Take The Cambridge Satchel Company, for instance - founded by Julie Deane in 2008 around her kitchen table. I met Julie in 2015 on a plane returning from Boston, just as Robert Owen was starting to get off the ground. Having spoken mid-flight, I knew she enjoyed films and kept chickens, and she had a growing business. The Cambridge Satchel Company online shop is full of beautifully crafted leather bags. From the classic satchel in brown to the sleek men's grey modern to the playfully pink ladies totes bag. Each one pretty as a picture, Instagram ready and a walking advert for itself on the street or at a fashion show. Only seven years old at the time The Cambridge Satchel Company was already a multimillion-pound business.
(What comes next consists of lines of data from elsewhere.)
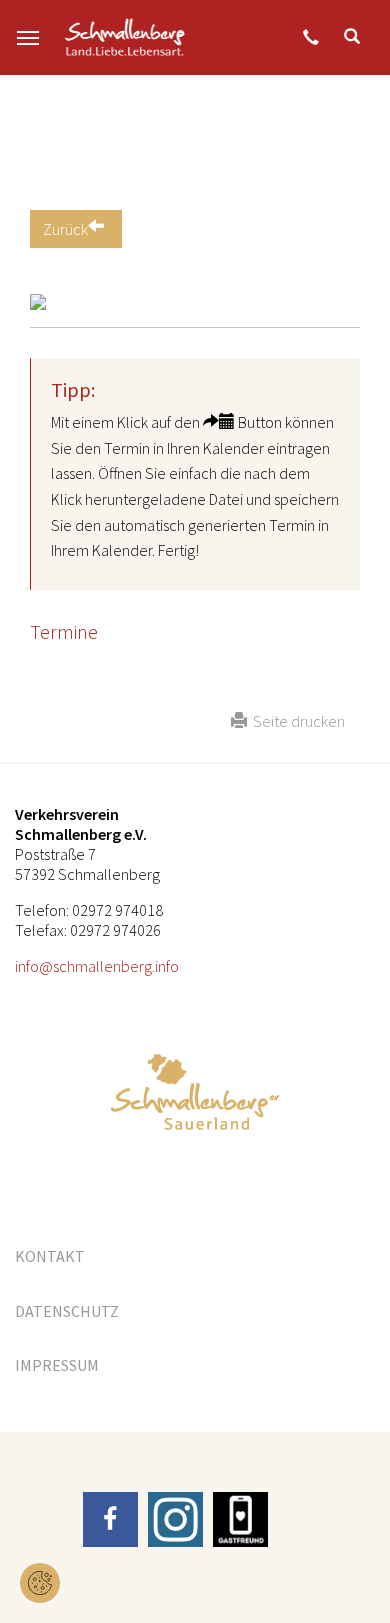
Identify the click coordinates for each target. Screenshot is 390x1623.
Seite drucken (296, 721)
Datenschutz (67, 1311)
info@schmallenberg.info (97, 966)
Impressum (57, 1365)
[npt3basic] (125, 37)
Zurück (65, 229)
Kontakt (50, 1256)
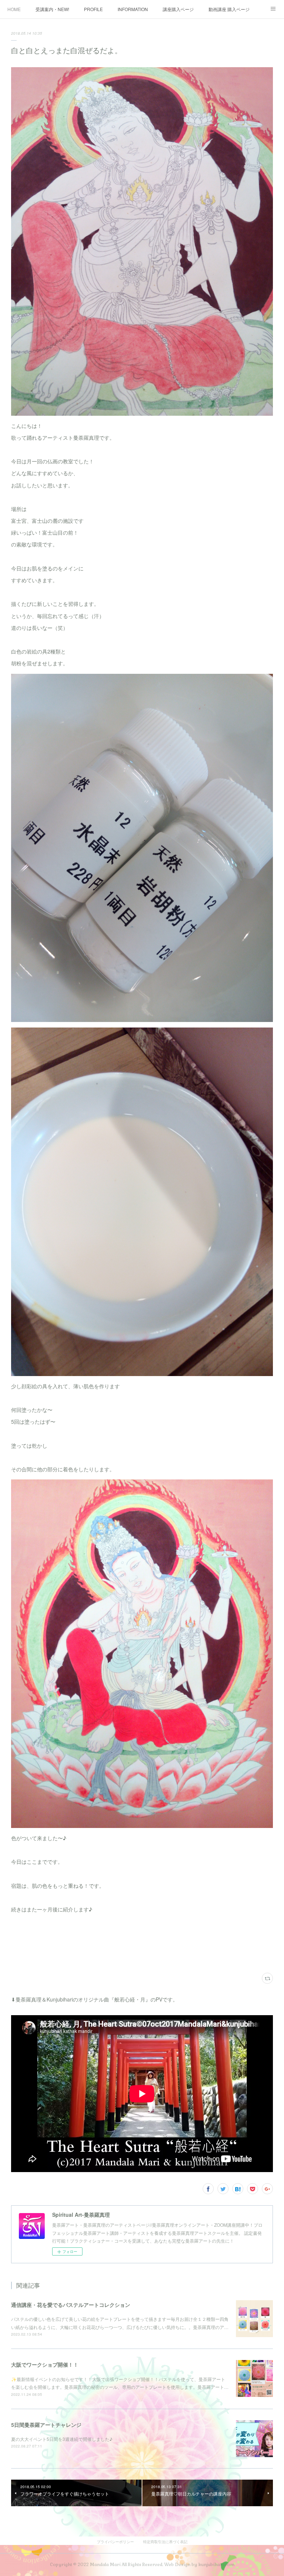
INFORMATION (133, 9)
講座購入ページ (178, 9)
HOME (14, 9)
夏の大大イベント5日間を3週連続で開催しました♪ (61, 2439)
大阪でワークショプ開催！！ (44, 2364)
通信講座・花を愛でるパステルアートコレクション (70, 2304)
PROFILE (93, 9)
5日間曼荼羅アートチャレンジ (46, 2424)
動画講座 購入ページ (229, 9)
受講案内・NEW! (52, 9)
Similarly, visually appealing is Bala, where you can buy Bala Bangles - sleek wrist and ankle weights which crank up your yoga workout - as well as other accessories and clothing. A neat idea that is 100% at home on Instagram - cue yoga poses in beautify backdrops - and is well placed to network sell itself through the yogi community in studios worldwide.

Both are well-executed highly visible products.

Compare that to undershirts. The best men's undershirt is one that you can't see. It's not a product suited to exotic location product shoots, and it's not as if men rave about their latest undershirt purchase in the locker room. On the surface, marketing a good undershirt is a challenging proposition.

However, there is one significant redeeming factor - and that is knowing our undershirts address a source of worry and stress, and in doing so can help change how someone feels for the better. From personal experience, I can tell you the newfound feeling of liberation when one gets control over one's sweat problem. That, as you might imagine, makes it all worthwhile. 

So, while there will be no photoshoot in Bali for us, the feedback we get from our customers makes it worthwhile. They motivate me to keep on keeping on.